━━ Material ━━

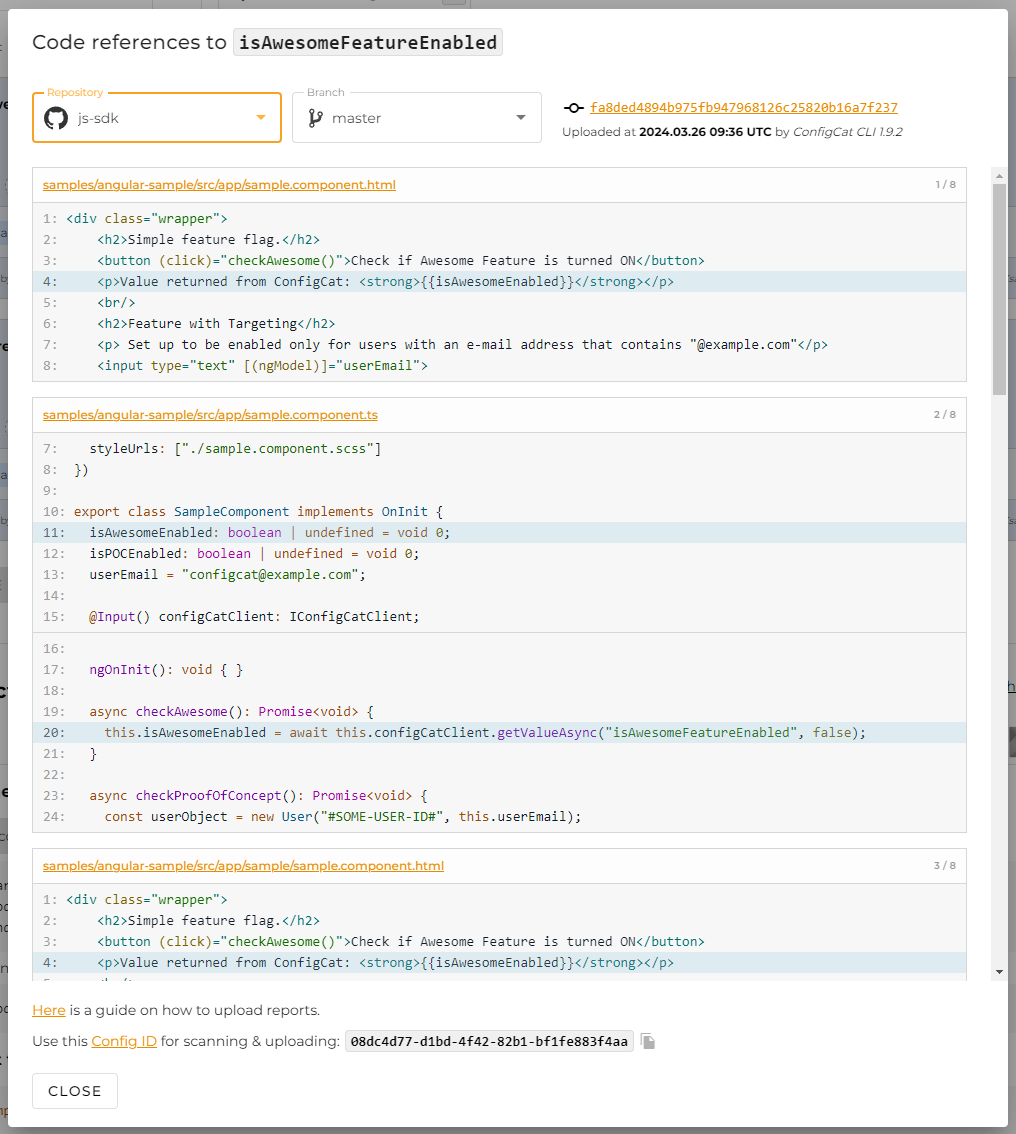Select the Branch dropdown arrow icon
The height and width of the screenshot is (1134, 1016).
(519, 117)
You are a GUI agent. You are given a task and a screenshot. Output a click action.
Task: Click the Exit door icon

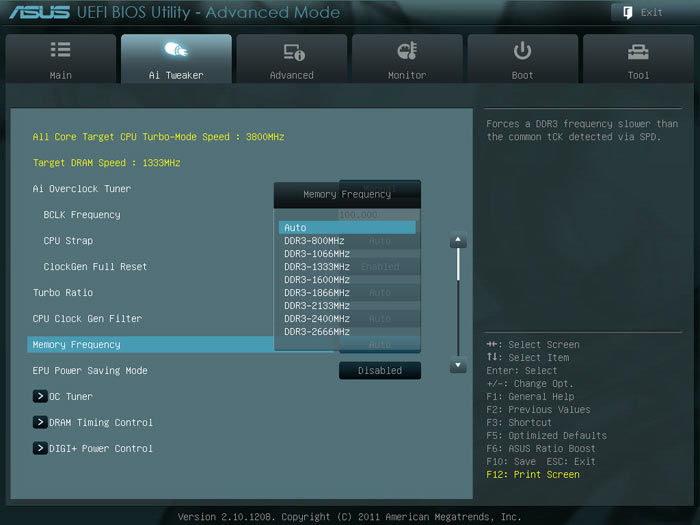click(x=627, y=12)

━━━

**Exercise objective**
From the data above, extract every line that contains the string "screenshot", matching case exactly.

**Result of this exercise**
The height and width of the screenshot is (1134, 1016).
You are a GUI agent. You are given a task and a screenshot. Output a click action.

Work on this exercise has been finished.